__Prompt__.
Shown below is a listing with pictures; reproduce exactly, and only, the lines between the ones containing "Permissions - Share" and "Given: Click the", inclusive, leaving the pictures out.

═════ Data section ═════

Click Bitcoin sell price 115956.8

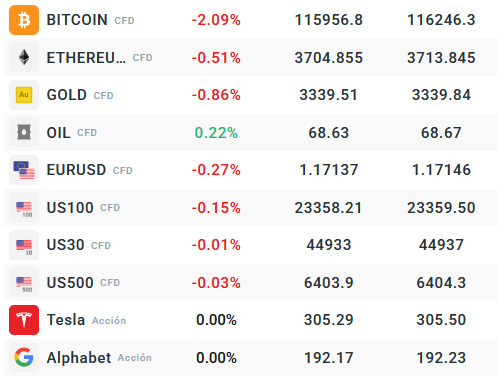coord(329,20)

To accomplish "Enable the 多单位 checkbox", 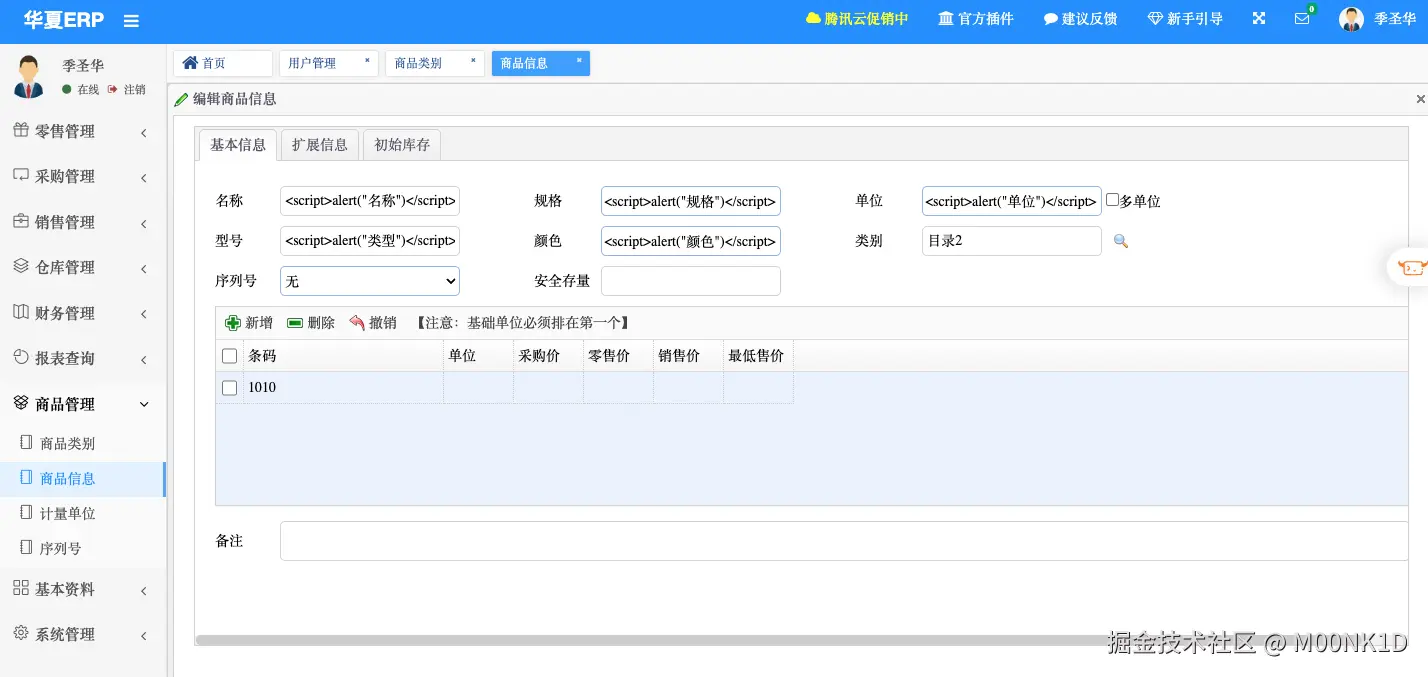I will pos(1111,200).
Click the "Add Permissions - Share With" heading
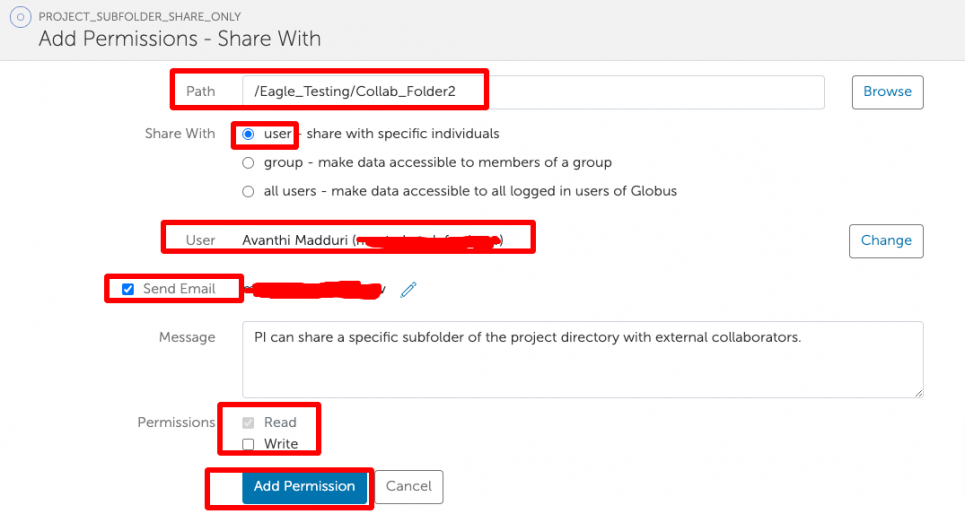Image resolution: width=965 pixels, height=514 pixels. 179,40
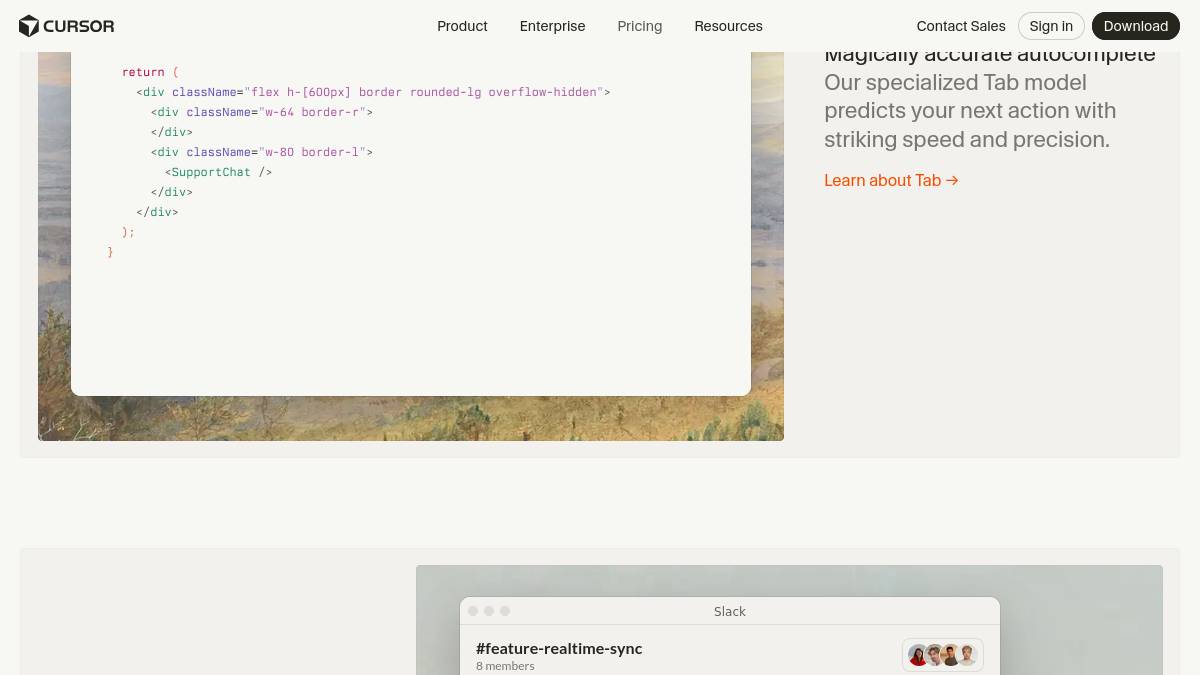Open the Product menu

pyautogui.click(x=462, y=26)
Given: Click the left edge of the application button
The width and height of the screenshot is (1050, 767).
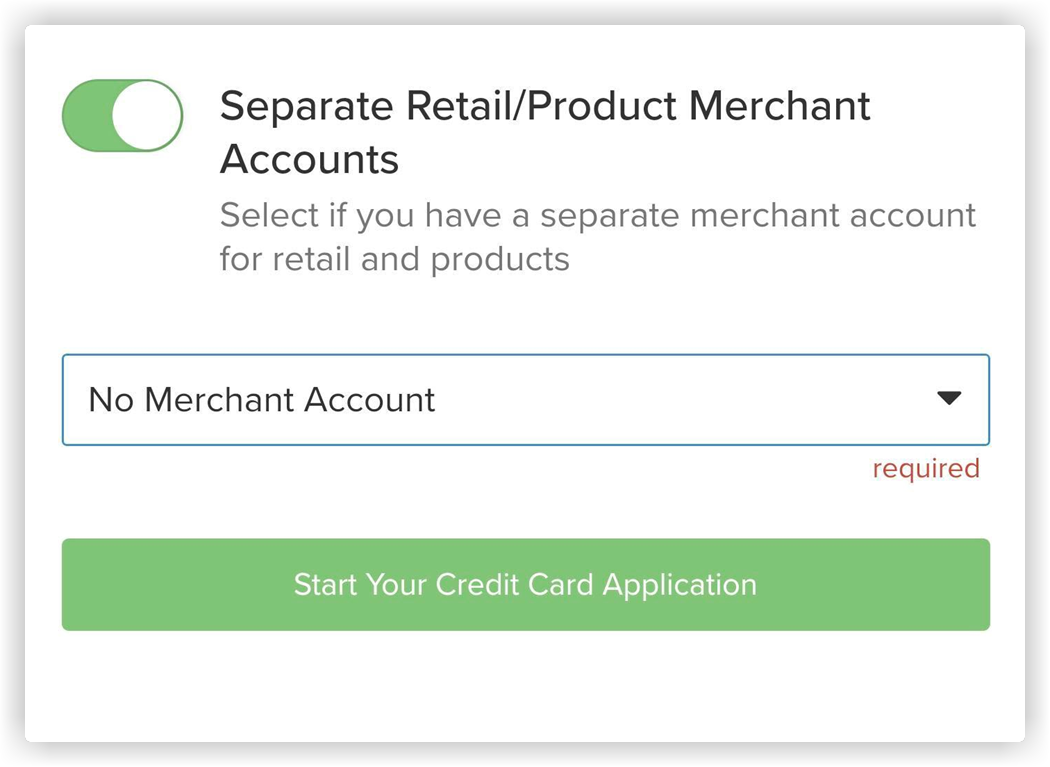Looking at the screenshot, I should coord(82,585).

═════

__Worked solution__.
Click the "Add Permissions - Share With" heading
Image resolution: width=965 pixels, height=514 pixels. 179,40
Open the Product menu

pyautogui.click(x=462, y=26)
Given: Click the left edge of the application button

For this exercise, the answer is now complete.